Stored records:
*** Block opens ***

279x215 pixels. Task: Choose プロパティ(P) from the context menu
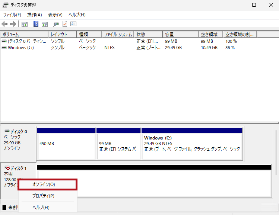point(43,196)
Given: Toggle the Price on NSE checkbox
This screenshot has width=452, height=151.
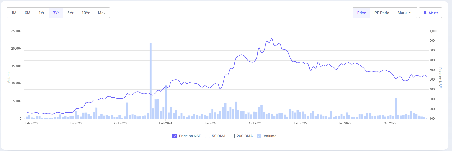Looking at the screenshot, I should click(175, 136).
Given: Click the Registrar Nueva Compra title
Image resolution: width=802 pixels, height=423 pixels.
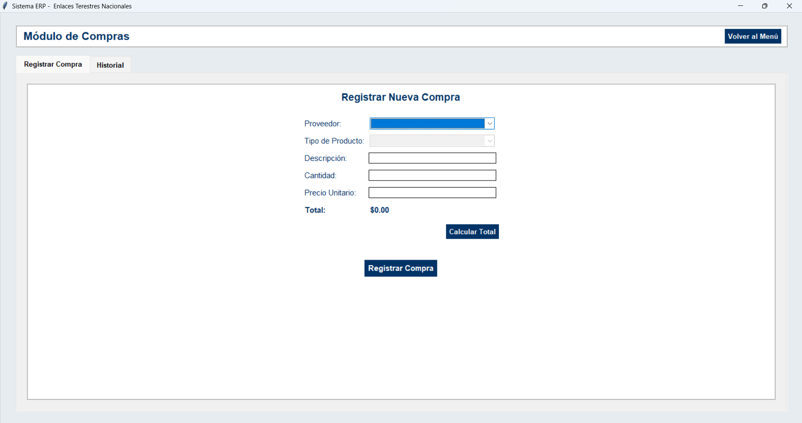Looking at the screenshot, I should pos(401,97).
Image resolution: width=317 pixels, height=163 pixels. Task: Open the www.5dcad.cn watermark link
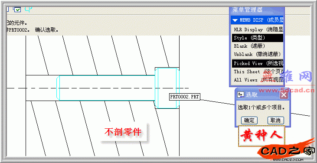coord(287,90)
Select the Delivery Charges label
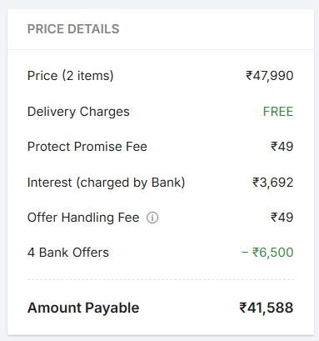The image size is (319, 341). coord(78,112)
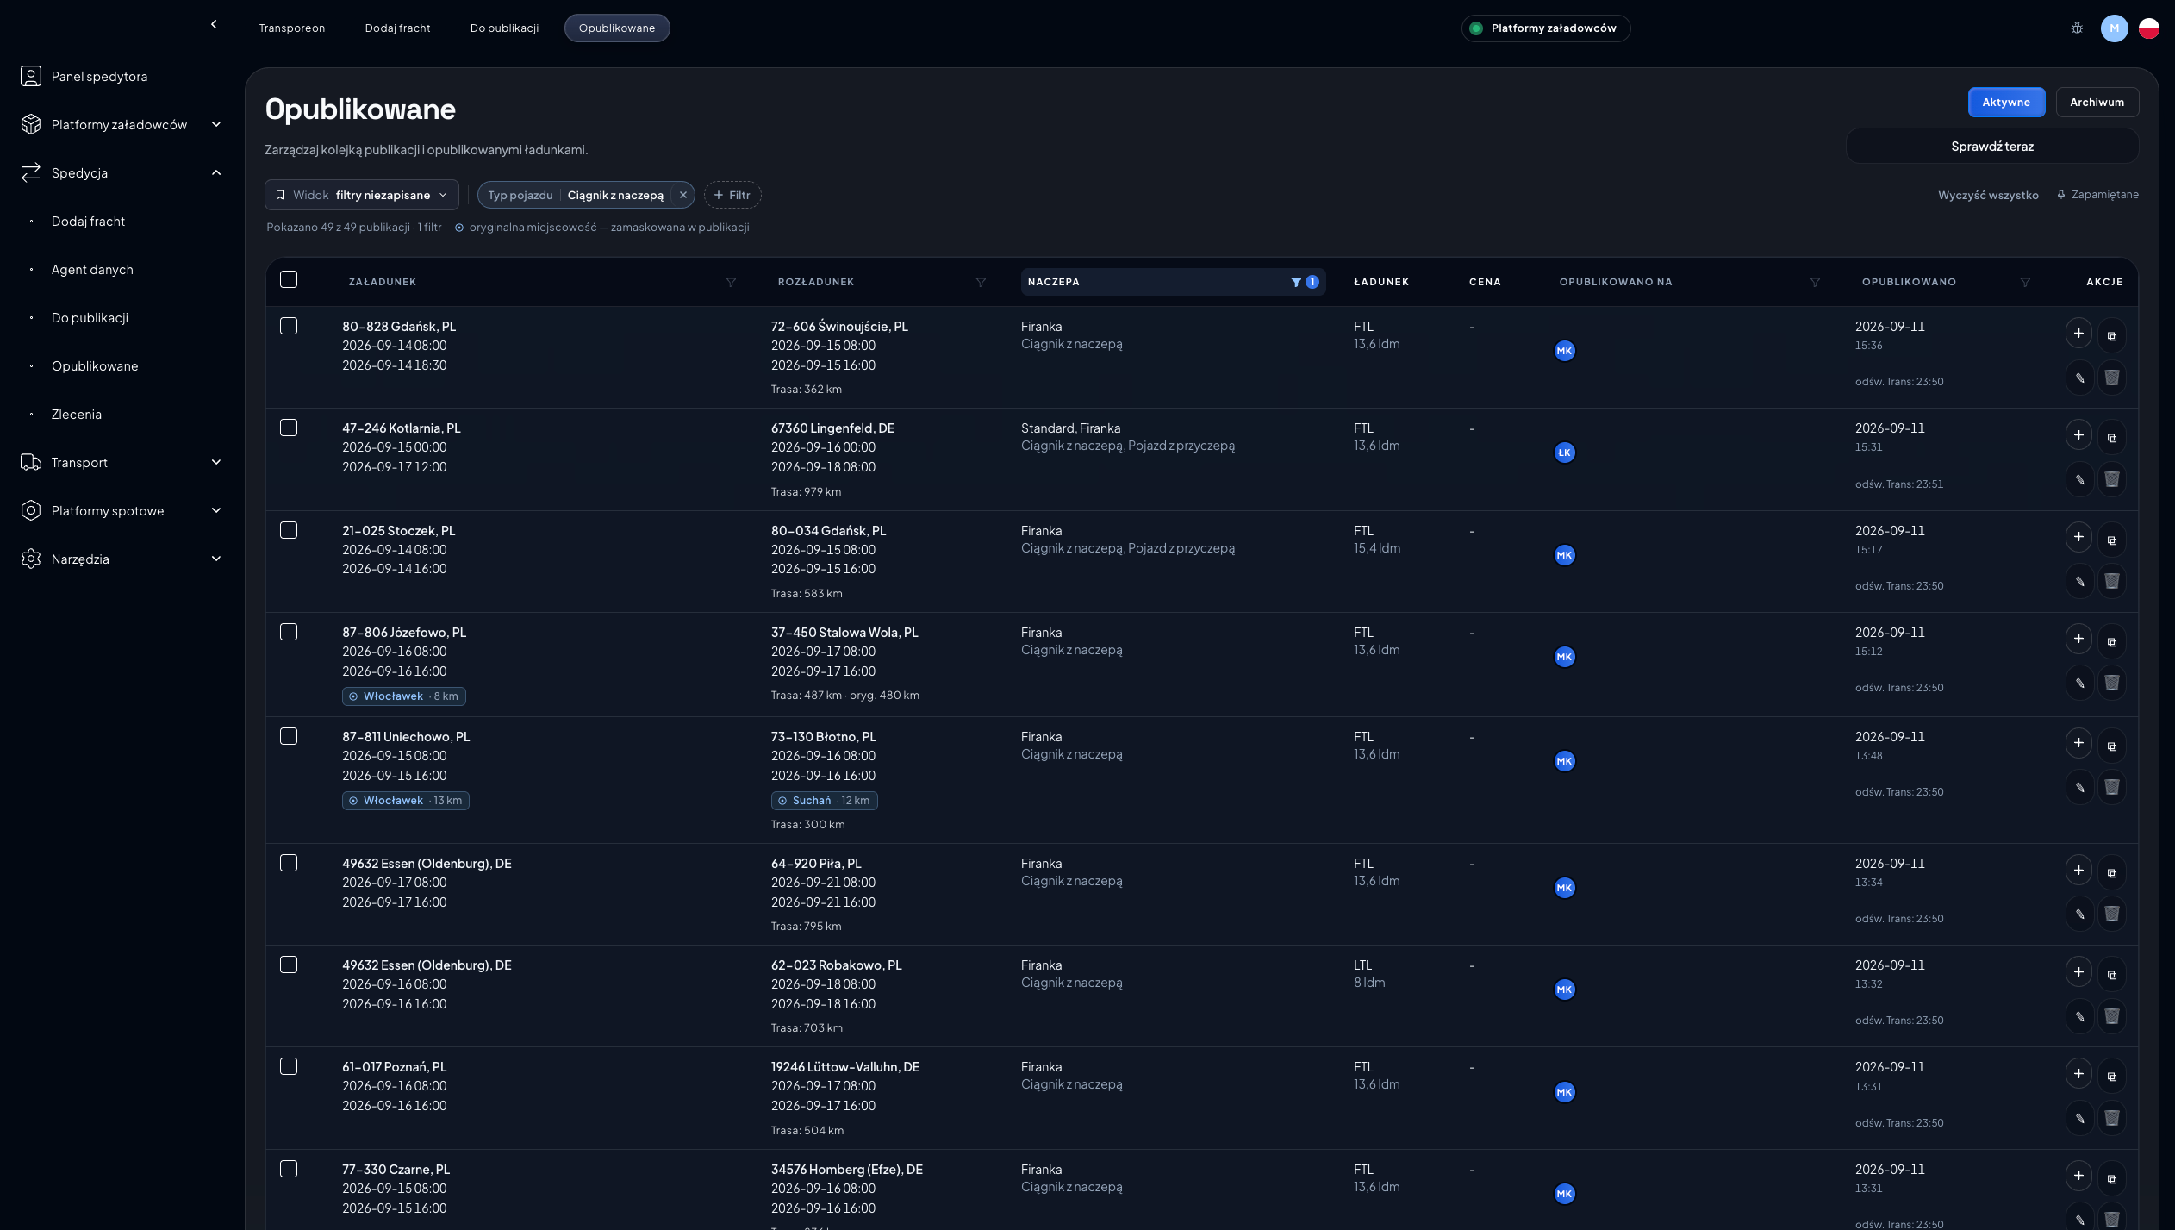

*** Block closes ***

### [What this task involves]
Repeat the entries above exactly as written, but not their pictures.

### [Answer for the task]
279x215 pixels. Task: Choose プロパティ(P) from the context menu
point(43,196)
Given: Toggle the Price on NSE checkbox
This screenshot has width=452, height=151.
Looking at the screenshot, I should click(175, 136).
Given: Click the Registrar Nueva Compra title
Image resolution: width=802 pixels, height=423 pixels.
Looking at the screenshot, I should pos(401,97).
Image resolution: width=317 pixels, height=163 pixels. Task: Open the www.5dcad.cn watermark link
coord(287,90)
Select the Delivery Charges label
The image size is (319, 341). coord(78,112)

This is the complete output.